Published April 18, 2026

'Words, words, words.'

Adoption of new technology means narrowing gaps between words and their meaning.

by Gregg Thompson

A hand writing the phrase words words words on a misted window.

For all the complexity of new technology, so much of its success or failure comes down to smallest unit of human communication - the word.

Whether new tech gets adopted - actually used in the world, not just sit fallow in a field next to the woodshed - comes down to how clearly we use these words with each other.

00

Same Words, Different Meanings

Every day I see people from different backgrounds, with different perspectives and different lexicons, trying to make sense of new technology, and grasp what it actually means for them.

I hear people using the same words, but meaning different things.

Sometimes the delta is slight, sometimes it's a yawning chasm. If not caught early, it creates a kind of _communication drift_ over time.

Miscommunication leads to misunderstanding.

Misunderstanding leads to mistrust.

Mistrust leads to a sense of being misled, even if that’s not the intention.

I’ve noticed different kinds of word drift:

01

The Buzzword Drift

eg. Agentic

'I know it’s important, and I know it means a magical AI kind of thing.

I know it carries a sense of weight and import.

But I’m not fully clear on what it means, and why it’s important to me.

And I’m not sure if I want to say that last part out loud.'

02

The Context Drift

eg. Workflows

Means one thing in the organisational sense.

Means another thing in a technological context.

And can mean something else entirely within a specific platform.

03

The Specialist Drift

eg. Scale

Means something specific to a creative or designer.

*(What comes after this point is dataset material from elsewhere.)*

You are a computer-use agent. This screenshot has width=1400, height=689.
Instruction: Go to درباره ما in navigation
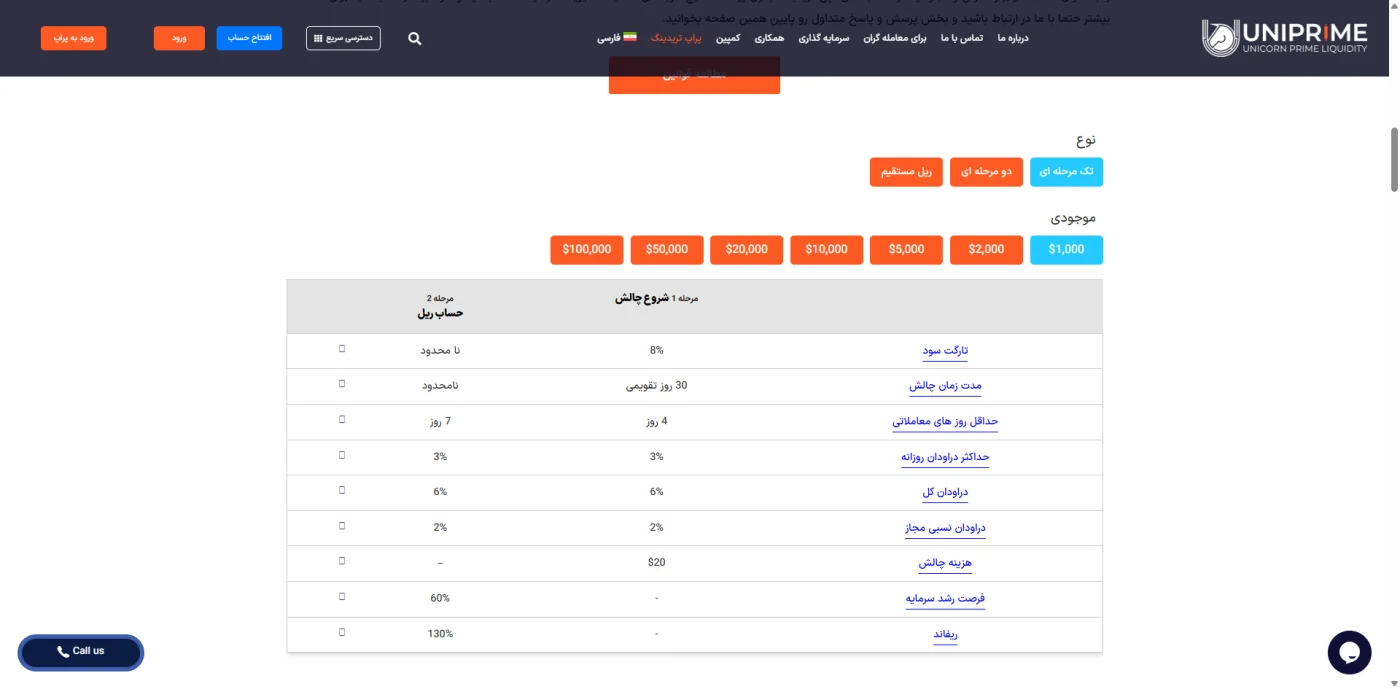click(x=1013, y=38)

Something equally specific to a business person.

Something else entirely to an engineer.

Same word, different view through the lens of specialism.

04

Translation

Someone needs to smooth communication in the room.

Translate between different tribes.

This translation can lead to deflation as current reality becomes clear.

But clear reality now leads to feasible fantasy later.

05

The Gap Between Words and Reality

Hamlet lamented to Polonius about the gap between what is said and what is real.

“Words, words, words.”

This is the gap we need hang a lantern on, not shy away from.

Odd that the future of human creativity hinges, at least in part, on the simple word.